FINRA Fines Edward Jones $125,000 For Skipping Reports On Fractional-Share Sales
A penny-sized trade from reinvested dividends, multiplied across years, became millions of reports the broker’s platform was never built to capture.
June 18, 2026

Edward D. Jones & Co. will pay $125,000 and accept a censure after FINRA determined the broker had not reported about 2.7 million sales of fractional shares to a trade reporting facility. The firm closed the matter without a hearing by signing a Letter of Acceptance, Waiver, and Consent, and it covered the regulatory transaction fees due on the trades it had left off the tape.
Despite the headline count, the gap was small in dollar terms. The broker logged the whole-share half of each customer order but skipped the leftover fraction, pieces of stock that often came to a few cents. Many of them originated in two routine services that retail investors use to build holdings gradually: automatic dividend reinvestment and scheduled fixed-dollar purchases.
Where the reporting duty kicks in
A fractional sale splits into two trades at Edward Jones. The whole portion goes to the market with the firm acting as agent, while the broker buys the remaining sliver for its own book, acting as principal. FINRA Rules 6380A and 6622 require members to report principal trades, whether they run through the FINRA/Nasdaq Trade Reporting Facility or the OTC Reporting Facility, and neither rule waives that duty for fractions. A reporting lapse can also reach Rule 2010, which holds members to standards of commercial honor.
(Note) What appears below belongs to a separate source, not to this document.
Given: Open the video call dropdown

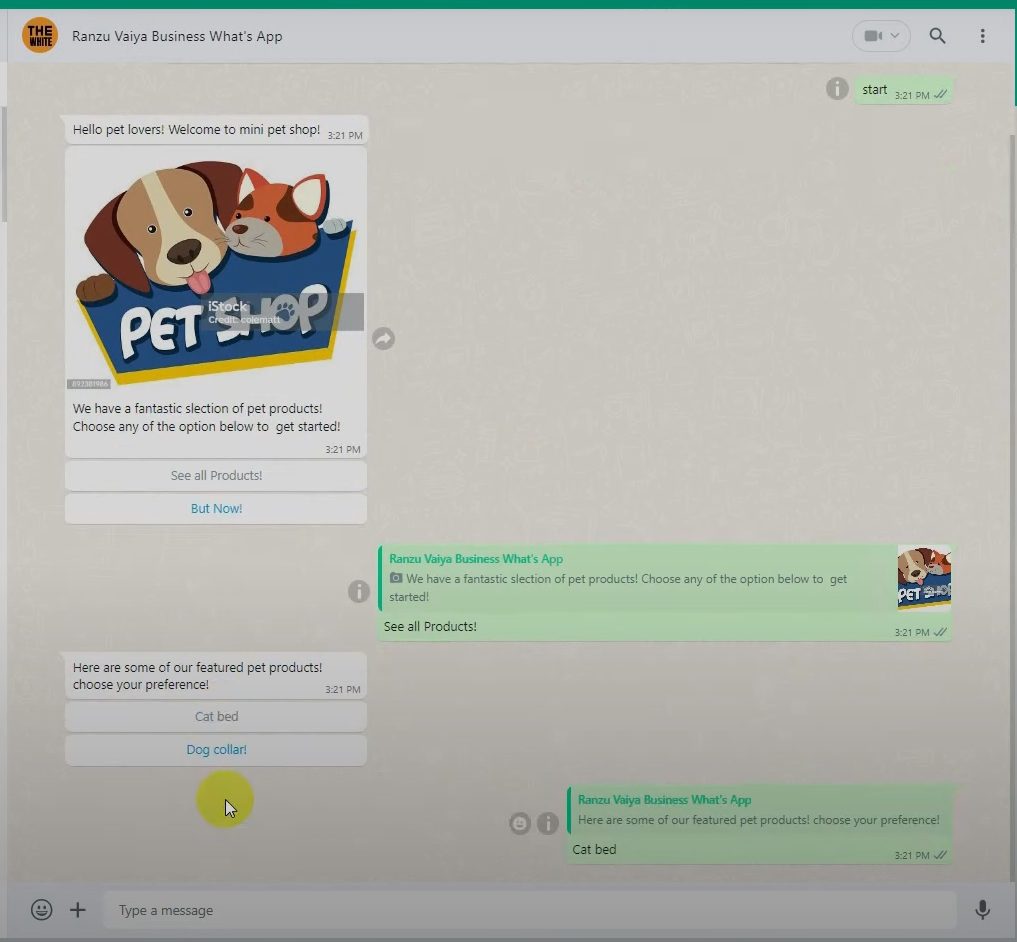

Years to close the last category
The shortfall was a question of sequencing. The reporting framework predated mass-market fractional investing by years. Edward Jones switched on fractional reporting in November 2019 and cleared most of the backlog at once. A final slice held out. When clients moved accounts to another firm through the Automated Customer Account Transfer Service, any fraction had to be sold first, because ACATS will not carry partial shares across. Those particular sales kept slipping past the system until April 2021.
Supervision trailed the fix. According to FINRA, the firm had no written procedure for confirming that fractional trades were reported in full until September 2020, and even then the new checks missed the ACATS sales for a stretch.